* Given exercise A: According to the security agreement excerpt, when does the Collateral Agent's security interest attach to the Collateral?
* Given exercise B: Write the next part of the security agreement excerpt, picking up after its final sentence.

* Text excerpt:

##########

2. CREATION OF SECURITY INTEREST2.1 Security Interest in Collateral. To secure prompt payment and performance of any and all Secured Obligations, Debtor hereby grants to the Collateral Agent, for the equal and ratable benefit of the Secured Creditors, a continuing, first priority security interest in and lien upon all of the following (collectively, the "Collateral"):
(a) the Airframes;
(b) the Engines;
(c) the Propellers;
(d) all Parts which are located on a Designated Location, including, without limitation, all Parts of the type described in Schedule II;
(e) all Parts located at any location other than a Designated Location;
(f) all right, title and interest of Debtor in and to any lease, rental agreement, charter agreement, chattel paper, or other agreement(s) respecting any of the foregoing, including, but not limited to, Debtor's right to receive, either directly or indirectly, from any Person, any accounts, rents, or other payments due under such agreement(s) and Debtor's rights under any warranties relating to any Airframe, Engines, Propellers, or Parts;
(g) any and all manuals, logbooks, flight records, maintenance records, and other books and records or information of Debtor relating to any Airframe, Engine, Propeller, or Part;
(h) all other of the Debtor's general intangibles relating to or arising in connection with any Airframe, Engine, Propellers, or Parts; and
(i) all Proceeds and products of any and all of the foregoing.
The Collateral Agent's security interest in and lien upon the Collateral shall attach to all of the Collateral upon the execution and delivery of this Agreement, without further act being required on the part of either the Collateral Agent or Debtor. The security interest of the Collateral Agent under this Agreement extends to all Collateral of the kinds, items, types and descriptions which are the subject of this Agreement and to which Debtor now has, or hereafter acquires, rights.

##########

* Screen element location records:
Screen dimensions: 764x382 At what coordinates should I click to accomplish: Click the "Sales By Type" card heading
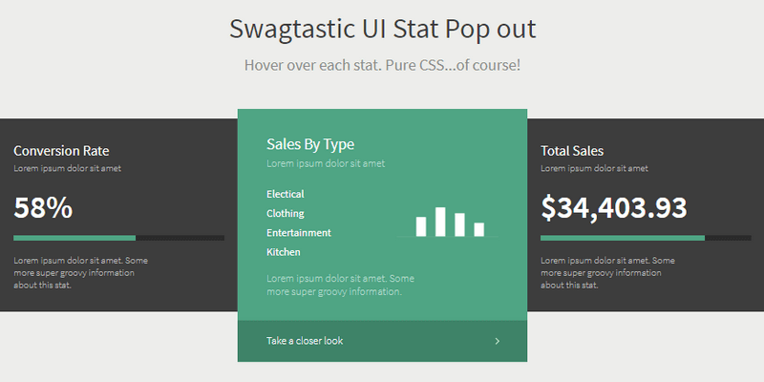pyautogui.click(x=310, y=144)
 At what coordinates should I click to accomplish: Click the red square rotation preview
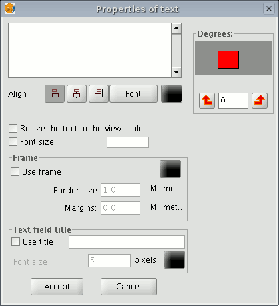coord(228,60)
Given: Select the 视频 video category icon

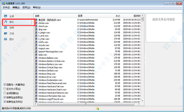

##########

* Task response A: It attaches upon the execution and delivery of the Agreement, with no further act required by either the Collateral Agent or Debtor.

* Task response B:
2.2 Security Instruments: Further Assurances. Debtor will perform, or will cause to be performed, upon the request of the Collateral Agent, each and all of the following:(a) Record, register and file this Agreement, as well as such notices, financing statements, Supplements, and/or other documents or instruments as may, from time to time, be requested by the Collateral Agent to fully carry out the intent of this Agreement, with the FAA in Oklahoma City, Oklahoma, United States of America (or at such other office as the FAA may designate), promptly after the execution and delivery of this Agreement or any Supplement, and such other administrations or governmental agencies, whether domestic or foreign, as may be determined by the Collateral Agent to be necessary or advisable in order to establish, confirm, maintain and/or perfect the security interest and Lien created hereunder, as a legal, valid, and binding, first priority security interest and Lien upon the Collateral;
(b) Furnish to the Collateral Agent evidence of every such recording, registering and filing; and
(c) Execute and deliver or perform, or cause to be executed and delivered or performed, such further and other instruments and/or acts as the Collateral Agent determines are necessary or required to fully carry out the intent and purpose of this Agreement or to subject the Collateral to the security interest and Lien created hereunder, including, without limitation: (i) any and all acts and things which may be reasonably requested by the Collateral Agent with respect to complying with or remaining subject to the Geneva Convention, the laws and regulations of the FAA, or the laws and regulations of any of the various states or countries in which the Collateral is or may fly over, operate in, or become located at; and (ii) defending the title of Debtor to the Collateral by means of negotiation and, if necessary, appropriate legal proceedings, against each and every party claiming an interest therein contrary or adverse to Debtor's title to same.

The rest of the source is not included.